In seguito anch’io, dopo un secondo periodo passato in missione, sono tornato in Italia, per assumere altri incarichi in obbedienza ai superiori. Era il 2008, quando Leopoldo era deceduto già da dodici anni. Avevo precedentemente letto la biografia scritta da padre Gheddo, nella quale citava alcuni brani del diario. Ho cercato allora e ricevuto da alcune amiche di Lodi una copia del testo originale. L’ho letto e riletto integralmente: mi ha profondamente colpito. Ho cominciato allora a pensare seriamente di dare alle stampe il diario stesso, ma al riguardo ho voluto prima sollecitare l’opinione di una persona esperta. Ho dato copia da leggere a monsignor Juan Esquerda Bifet, che conoscevo fin da quando era direttore del Centro internazionale di animazione missionaria (Ciam) da lui fondato. Dopo pochi giorni mi arriva una risposta sorprendente: vale la pena stampare il testo perché, secondo lui, «è paragonabile alla Storia di un’anima di santa Teresa di Gesù Bambino e ad alcuni scritti di santa Elisabetta della Trinità». Monsignor Bifet si dichiara inoltre disponibile a prepararne un commento, da inserire nel nuovo libro. Libro che è stato pubblicato, grazie anche alla collaborazione di padre Vito Del Prete, postulatore generale del Pime, e all’appoggio economico di due confratelli, che ringrazio di cuore.

Certo, ha ragione monsignor Bifet quando scrive in un suo messaggio: «Non è uno scritto per divertimento letterario, ma per impegnarsi spiritualmente e apostolicamente». Anch’io sono convinto che chiunque si cimenti nella lettura di questo scritto con calma, con la mente e il cuore sgombri da pregiudizi, ne ricaverà un gran bene.
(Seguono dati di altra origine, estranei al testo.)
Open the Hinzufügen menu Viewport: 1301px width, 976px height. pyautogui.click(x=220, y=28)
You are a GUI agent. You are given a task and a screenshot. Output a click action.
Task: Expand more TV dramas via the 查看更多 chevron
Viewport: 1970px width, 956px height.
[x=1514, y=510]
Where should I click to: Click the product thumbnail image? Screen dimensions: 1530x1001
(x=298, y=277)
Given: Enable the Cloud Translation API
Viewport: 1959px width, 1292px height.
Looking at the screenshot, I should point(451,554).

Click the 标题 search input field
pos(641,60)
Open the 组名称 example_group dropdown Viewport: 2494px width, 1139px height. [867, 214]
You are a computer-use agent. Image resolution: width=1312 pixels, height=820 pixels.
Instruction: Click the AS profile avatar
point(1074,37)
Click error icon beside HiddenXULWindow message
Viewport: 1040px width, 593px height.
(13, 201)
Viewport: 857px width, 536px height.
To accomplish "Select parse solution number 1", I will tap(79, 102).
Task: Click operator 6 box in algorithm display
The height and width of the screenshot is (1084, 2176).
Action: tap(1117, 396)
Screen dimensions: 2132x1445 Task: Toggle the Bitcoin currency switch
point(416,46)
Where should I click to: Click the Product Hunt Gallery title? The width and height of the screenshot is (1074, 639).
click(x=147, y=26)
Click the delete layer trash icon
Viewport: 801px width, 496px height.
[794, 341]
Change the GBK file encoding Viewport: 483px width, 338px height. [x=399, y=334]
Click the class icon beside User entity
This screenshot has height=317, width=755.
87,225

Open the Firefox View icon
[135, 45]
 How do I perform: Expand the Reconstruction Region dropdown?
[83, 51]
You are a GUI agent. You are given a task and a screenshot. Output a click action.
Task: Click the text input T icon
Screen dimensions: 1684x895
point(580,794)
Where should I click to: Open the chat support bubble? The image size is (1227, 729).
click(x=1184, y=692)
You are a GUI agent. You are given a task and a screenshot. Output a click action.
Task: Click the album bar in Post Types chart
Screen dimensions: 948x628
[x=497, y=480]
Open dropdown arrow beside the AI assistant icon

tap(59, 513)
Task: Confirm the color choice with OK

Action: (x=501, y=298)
Si sentirà illuminato dalla testimonianza di un fratello che aveva le sue fragilità, i suoi difetti, i suoi momenti di smarrimento, ma che ha saputo trovare nell’amore appassionato a Cristo e nella dedizione totale a servizio dei fratelli il senso della propria vita. Che ha imparato a convivere con la sofferenza, come dimensione della testimonianza missionaria: «Soffro volentieri, perché il dolore mi converte a Dio e mi fa capire di più l’umanità che soffre».

 

IL LIBRO

Il ricavato della vendita del libro sarà devoluto al progetto di ristrutturazione e ampliamento del Centro di formazione per catechisti del villaggio di N’Loren/Mansoa, diocesi di Bissau, dove si educano famiglie e coppie affinché diano una testimonianza di vita cristiana, promuovano lo sviluppo economico e diventino leader nei propri villaggi d’origine (progetto K703).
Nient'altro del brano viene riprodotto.